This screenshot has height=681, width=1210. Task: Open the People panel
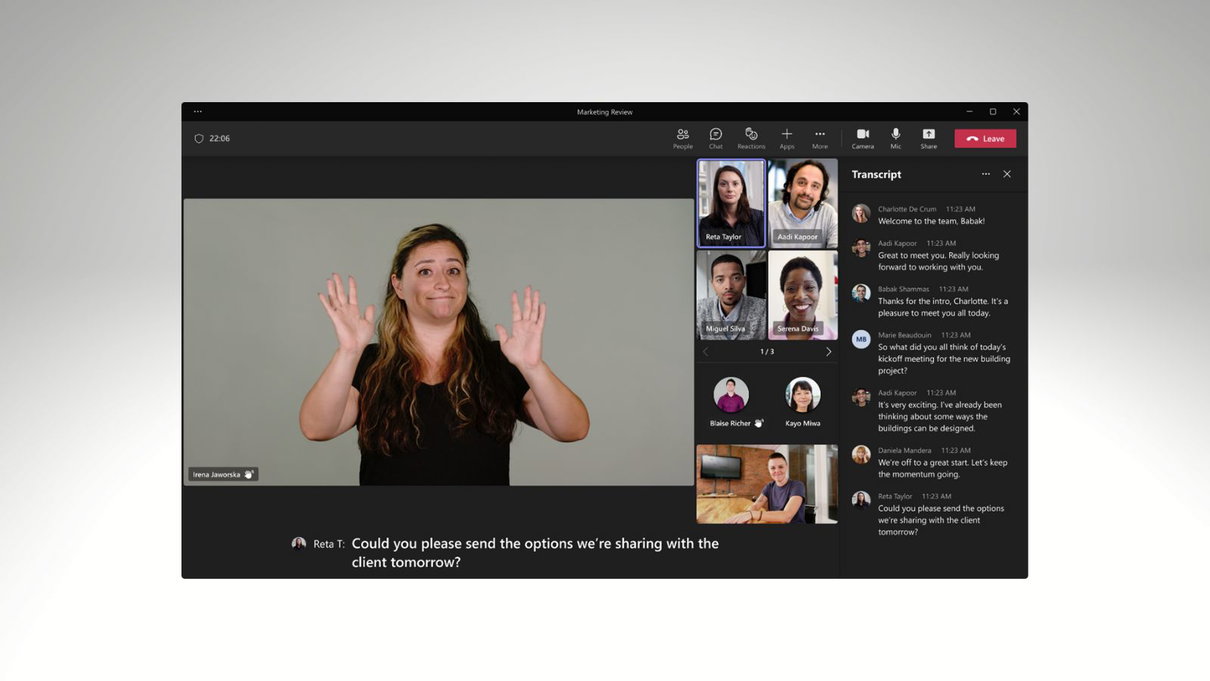[x=683, y=138]

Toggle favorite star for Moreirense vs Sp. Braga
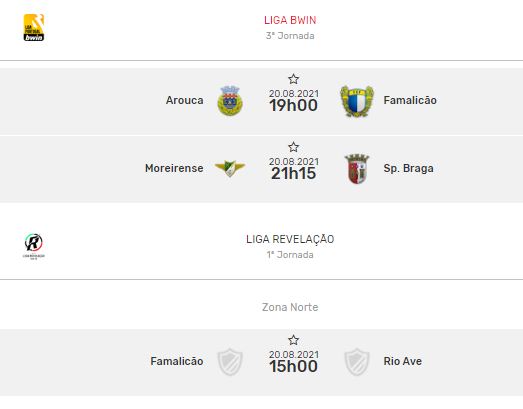click(x=294, y=147)
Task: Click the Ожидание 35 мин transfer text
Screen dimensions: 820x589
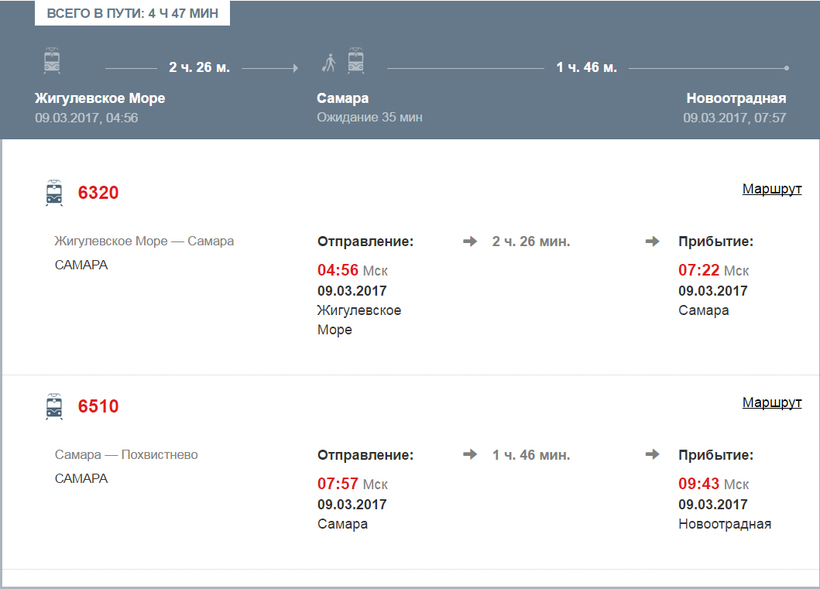Action: pos(370,117)
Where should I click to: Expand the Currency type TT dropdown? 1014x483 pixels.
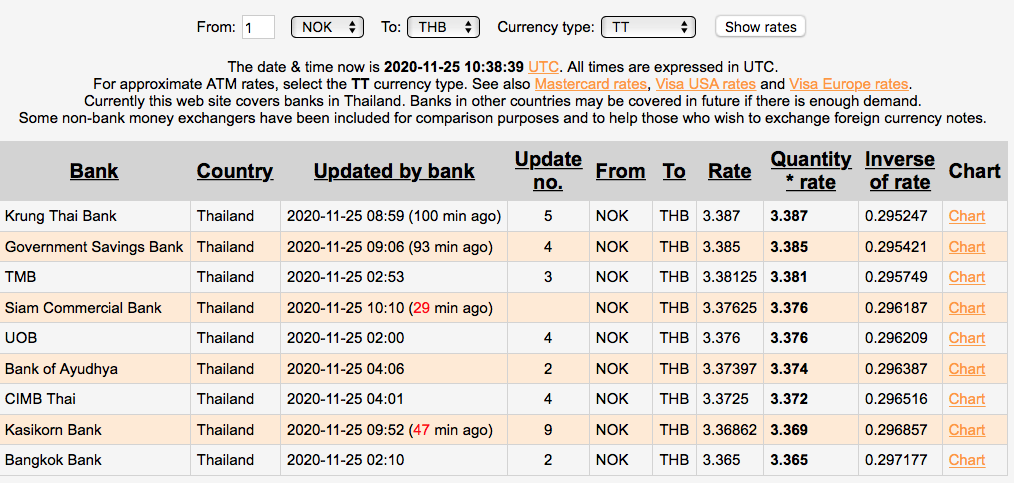[x=652, y=27]
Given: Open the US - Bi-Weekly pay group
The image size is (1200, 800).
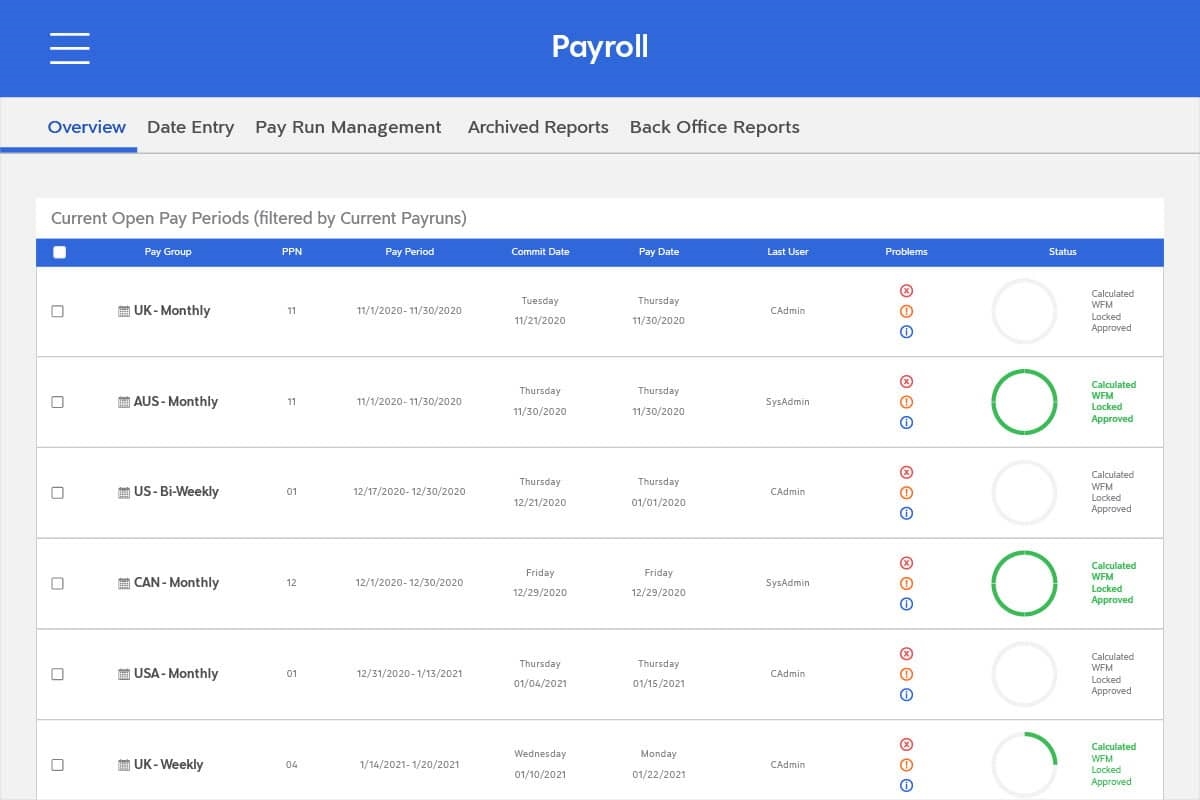Looking at the screenshot, I should [x=176, y=492].
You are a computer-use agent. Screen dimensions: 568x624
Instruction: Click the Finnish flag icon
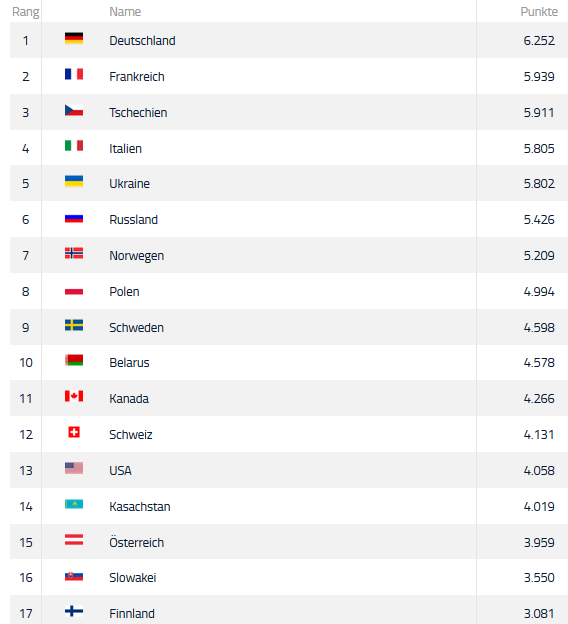click(74, 611)
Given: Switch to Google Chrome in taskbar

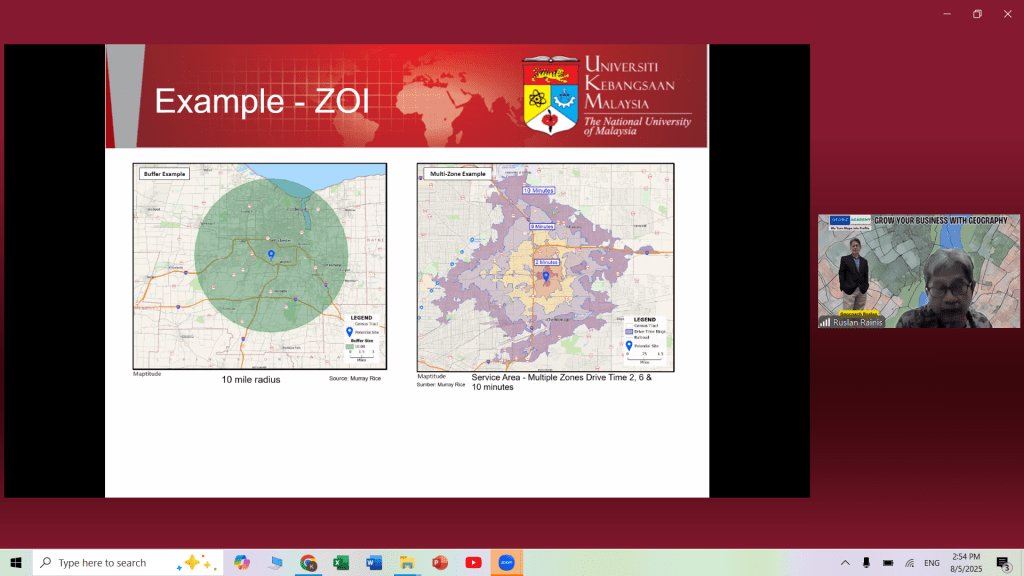Looking at the screenshot, I should 308,562.
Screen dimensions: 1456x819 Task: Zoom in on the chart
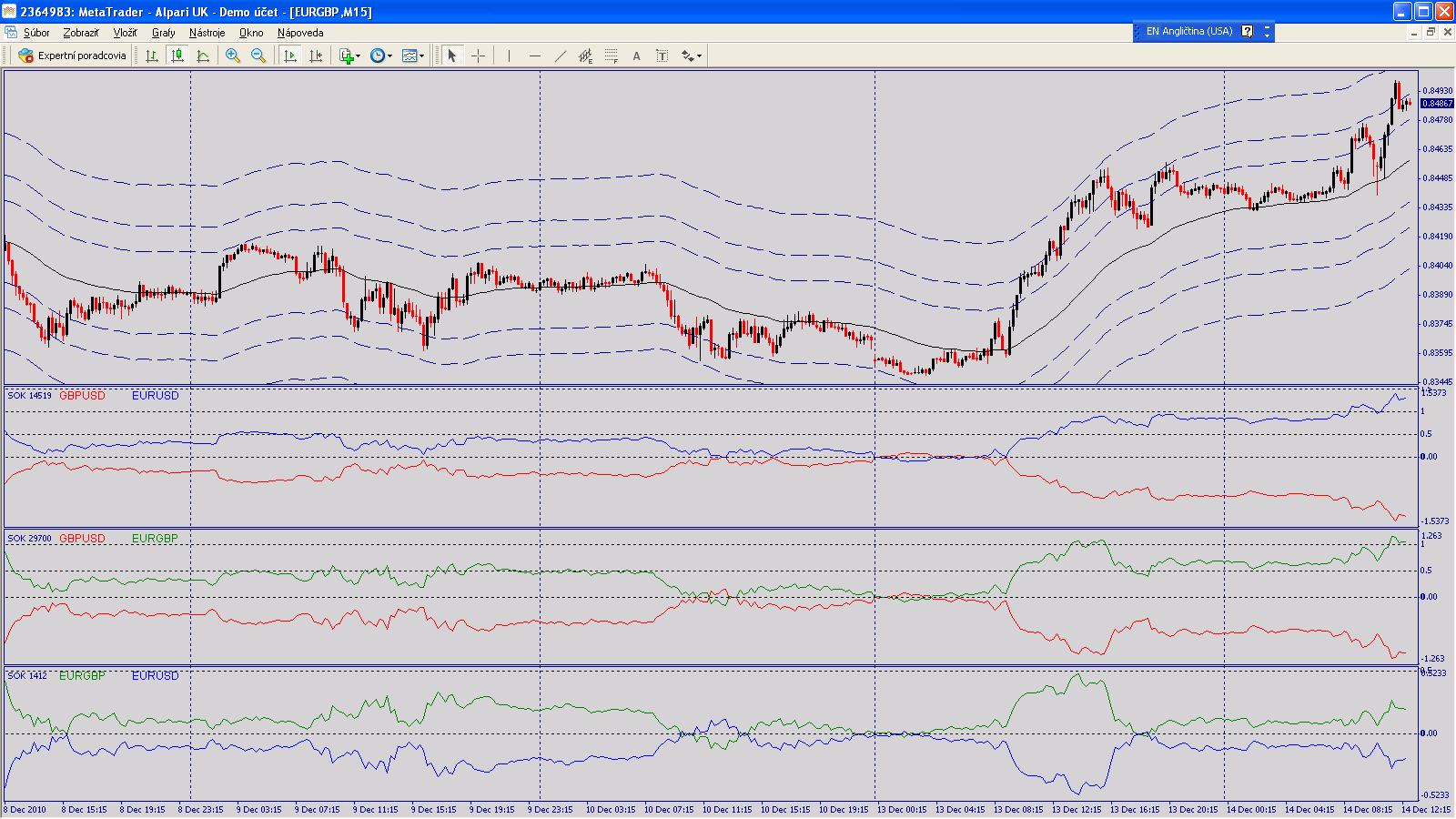(233, 56)
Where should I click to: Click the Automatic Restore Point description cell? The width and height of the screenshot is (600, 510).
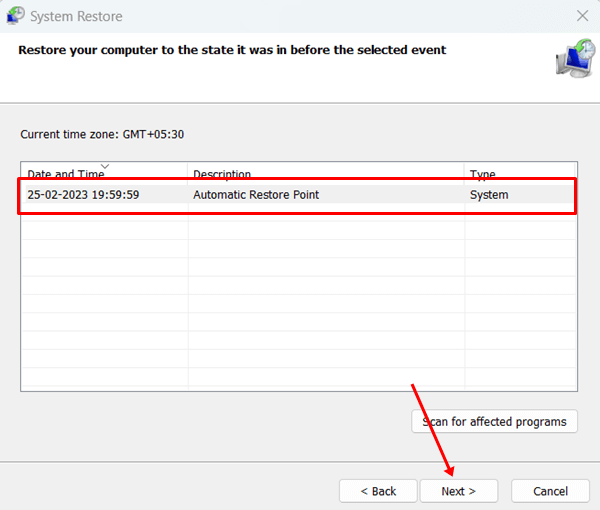tap(256, 195)
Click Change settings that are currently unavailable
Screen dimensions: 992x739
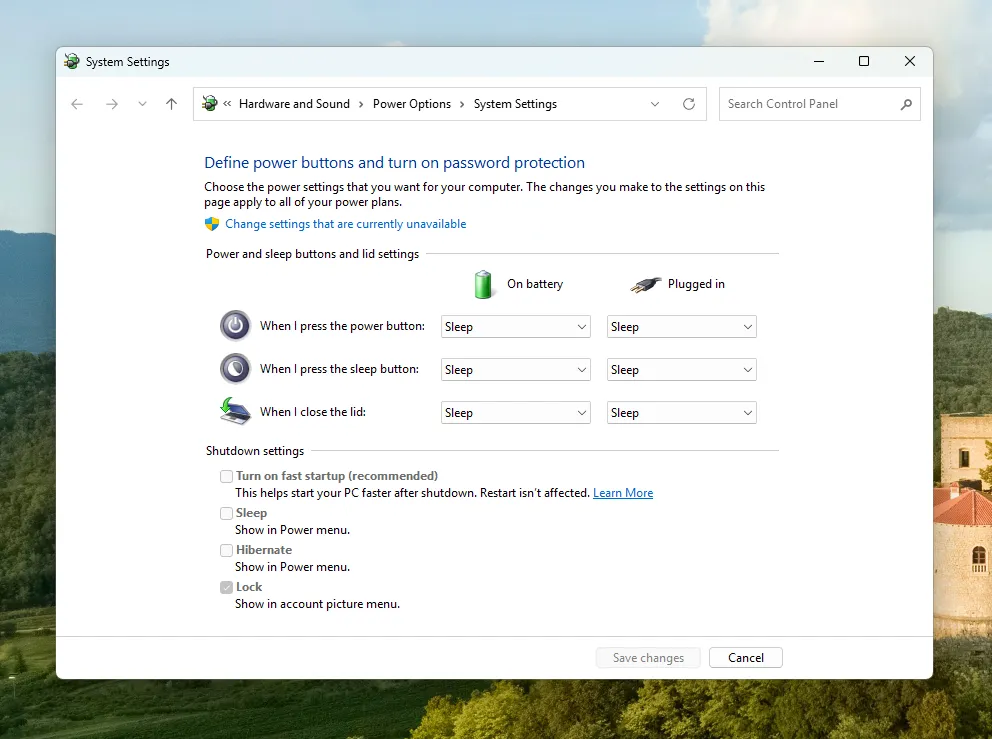coord(344,224)
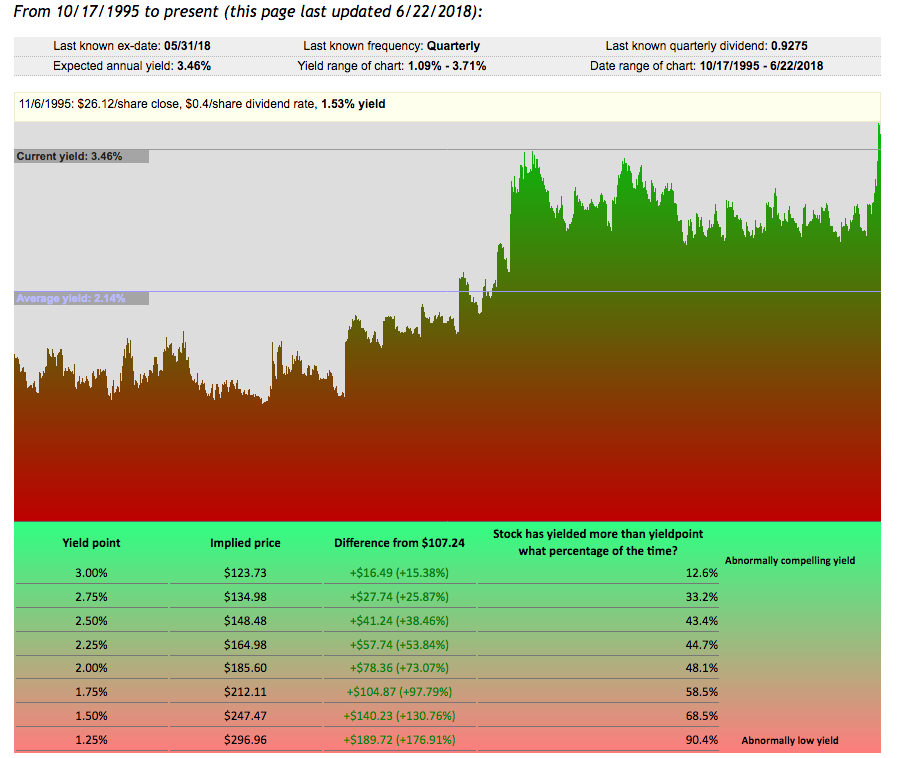Click the "Current yield: 3.46%" chart marker

pos(75,156)
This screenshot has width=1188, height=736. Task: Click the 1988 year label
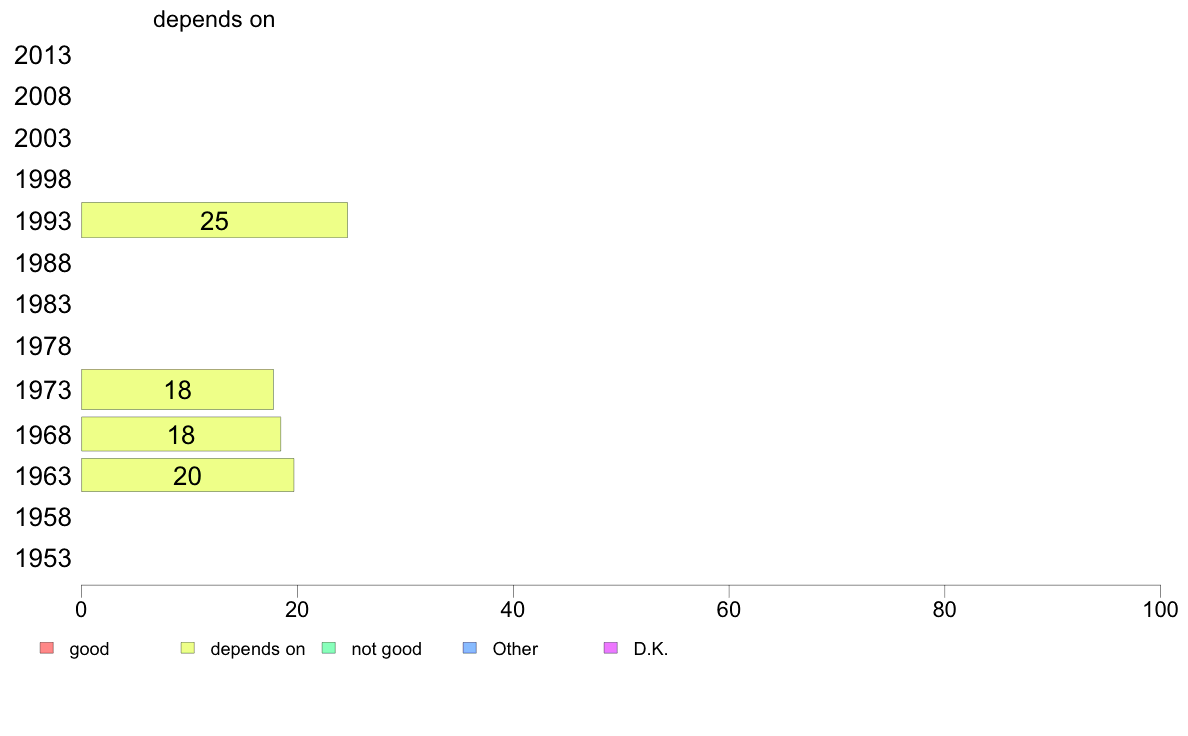click(x=43, y=264)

----------

Set out every record exactly, images excluded.

This screenshot has height=681, width=1210. Task: Open the People panel
[x=683, y=138]

Toggle favorite star for Moreirense vs Sp. Braga
click(x=294, y=147)
Task: Click the Ожидание 35 мин transfer text
Screen dimensions: 820x589
Action: pos(370,117)
Where should I click to: Expand the Currency type TT dropdown? 1014x483 pixels.
[x=652, y=27]
Given: Open the US - Bi-Weekly pay group
The image size is (1200, 800).
Looking at the screenshot, I should [x=176, y=492].
You are a computer-use agent. Screen dimensions: 568x624
Instruction: Click the Finnish flag icon
click(74, 611)
Given: Switch to Google Chrome in taskbar

Looking at the screenshot, I should 308,562.
Screen dimensions: 1456x819 Task: Zoom in on the chart
(233, 56)
Where should I click to: Click the Automatic Restore Point description cell? The width and height of the screenshot is (600, 510).
tap(256, 195)
Click Change settings that are currently unavailable
Screen dimensions: 992x739
coord(344,224)
Click the "Current yield: 3.46%" chart marker

pos(75,156)
This screenshot has width=1188, height=736. Task: Click the 1988 year label
click(x=43, y=264)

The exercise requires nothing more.